Jewish Congregations Form an Unlikely Alliance to Save Temple

On the north side of Chicago, the number of Orthodox Jews is growing. Meanwhile, less-observant Jews are dwindling in number, and their temples sit empty and for sale. But several congregations have made unlikely alliance to save one Temple. It hasn't always been easy.

Perhaps nowhere better demonstrates the compromises between all the groups that use Temple Menorah than. the kitchens.

McLEOD: That's the Kosher side. And you'll notice the grape juice, apple juice, everything is Kosher.

John McCleod is president of Temple Menorah's reform congregation, which owns the building on California, north of Touhy. He's pointing to the left half of a giant refrigerator.  And then he points to the right half.

McLEOD: And that's the Reform side.
WBEZ: Not much on the Reform side.
McLEOD: No, the Reform, we don't eat so much. I don't know how we stay so heavy.

McCleod's reform group shares this kitchen with an Orthodox congregation that started two years ago. Normally, the Orthodox would keep a strict separation of meat and dairy throughout the kitchen.  But here, space is limited, and lots of people use the kitchen, from less-observant Jews, to non-Jews. So instead, they separate Orthodox from non-Orthodox

McLEOD:  They use paper plates, they don't use our plates...

Ironically, there is an all-Kosher kitchen in the room next door.  But that one is reserved for the use of a third congregation that worships here: a group of Conservative Jews who decided a few years ago to sell their temple a mile-and-a-half south of here.

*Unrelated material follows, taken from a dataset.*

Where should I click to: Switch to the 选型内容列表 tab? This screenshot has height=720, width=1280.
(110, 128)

Sound complicated? Maybe, says McCleod.  But it's remarkable, given how icy relations once were in this part of town, between the different strains of Judaism .

McLEOD:   There were times in this neighborhood when they would see us coming into this temple, and we would say 'Good Shabbos,' and the Orthodox kind of ignored us, they just didn't want to have anything to do with us. This was almost like a Catholic church to them.

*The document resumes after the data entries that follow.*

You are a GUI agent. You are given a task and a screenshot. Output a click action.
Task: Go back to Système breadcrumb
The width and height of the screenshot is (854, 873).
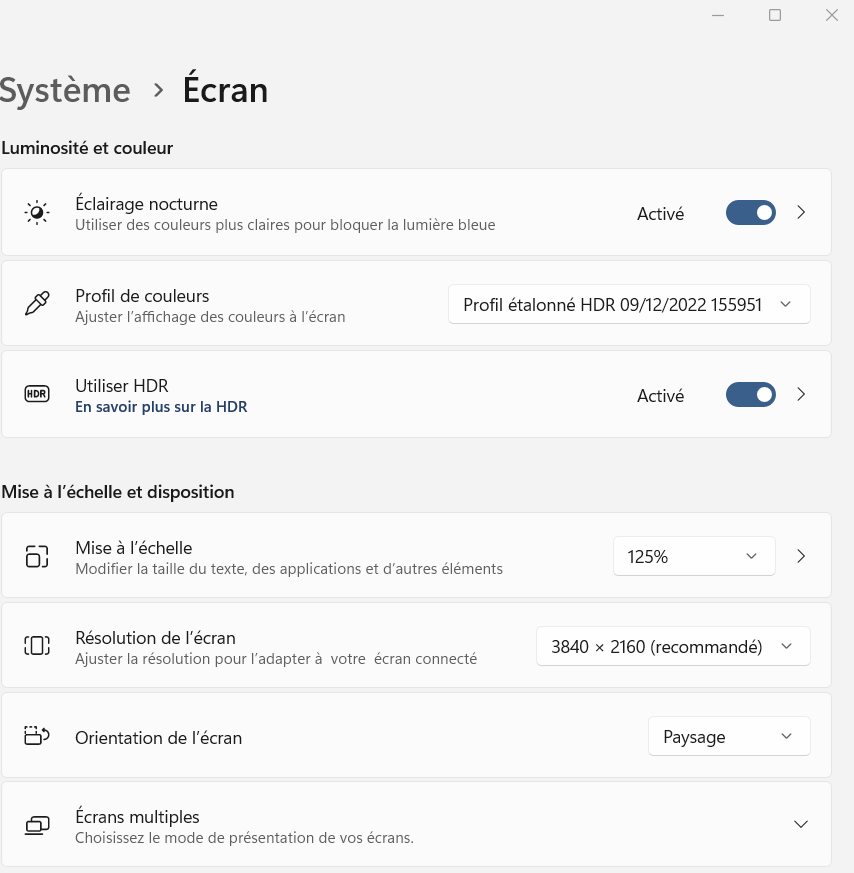[x=65, y=90]
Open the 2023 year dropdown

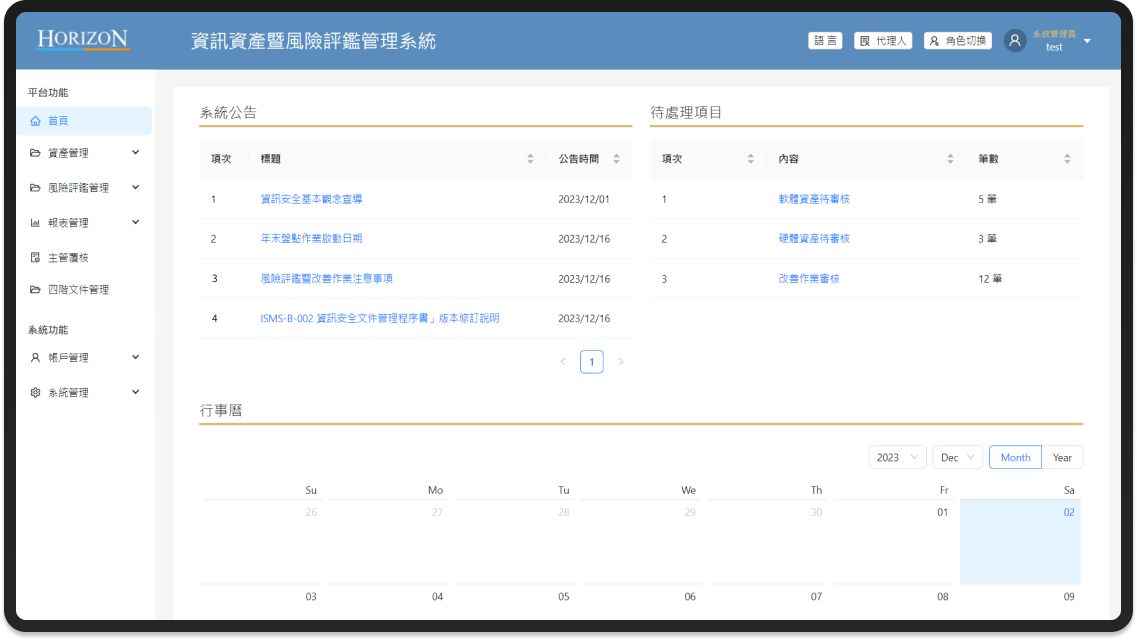pos(897,457)
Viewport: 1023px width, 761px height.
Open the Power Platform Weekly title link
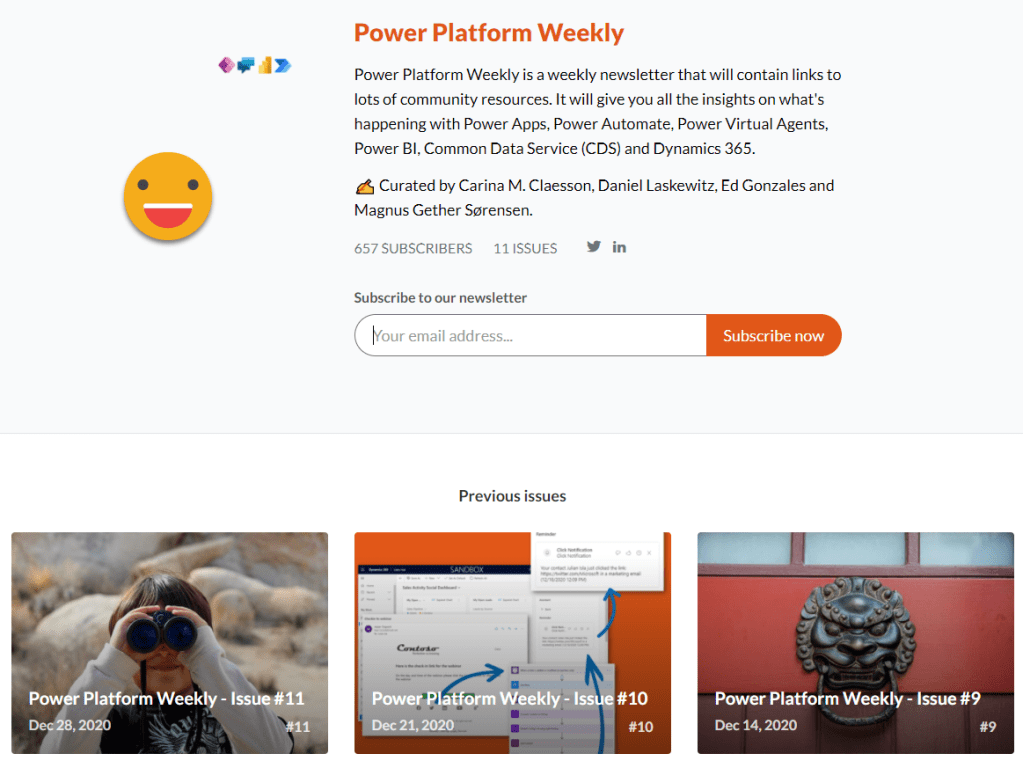click(x=489, y=32)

During McCleod's twenty-or-so years coming to Temple Menorah, he's watched the Reform membership dwindle to where it couldn't afford the buliding. So the congregation decided that instead of selling the temple, it would get creative.
One way it did that was by bringing in a new, and fast-growing, Orthodox Congregation called Or Menorah, under Orthodox Rabbi Doug Zelden.

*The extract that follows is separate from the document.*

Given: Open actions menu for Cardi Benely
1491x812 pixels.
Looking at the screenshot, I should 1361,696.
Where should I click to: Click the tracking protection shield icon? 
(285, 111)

ZELDEN:  It's unique to have a Hasidic Orthodox group, an Ashkenazic Orthodox group, a Conservative group, a Reform group. We're the only building in the world that has daily activities from all those groups.

Rabbi Doug, as he's called, actually turned down three Orthodox temples that offered to take his congregation in when it was looking for a place to worship. He says Temple Menorah was the right choice, even if it was owned and operated by less-observant Jews.

ZELDEN:  This was a Jewish building that needed to be saved.
Fridays are the busiest nights at Temple Menorah. The Reform group gathers in the East Annex at 8 o'clock, right after the Conservative group wraps up its nightly service in the same room.

SPITZ: Shabbat shalom one and all. Why don't we start service with song?

On this Friday night, about a dozen people show up to service, led by Rabbi David Spitz. And as I leave this room, walk up the corridor, I begin to hear the chanting of Rabbi Doug's Orthodox Congregation in the main sanctuary.

I can't go in with my recorder. The Orthodox forbid the use of electronics on the Sabbath because turning them on is considered work. But if you were to go inside, you'd find a very different kind of service from what's happening in the East Annex. Men and women sit on different sides of the room, separated by a wooden screen in the central aisle. The service is also entirely in Hebrew.

John McLeod says the divider between the sexes was difficult to accept.

McLEOD:  It's just something that's very symbolic of what... goes against the grain of the Reform movement.

Still, the Reform and Conservatives are willing to overlook it to keep the building open. But all these efforts may not be enough. Temple Menorah is still for sale.

Rabbi Doug says the Orthodox congregation might be able to buy it from the Reform group. He says if they do, they'll continue to keep Temple Menorah open to all groups.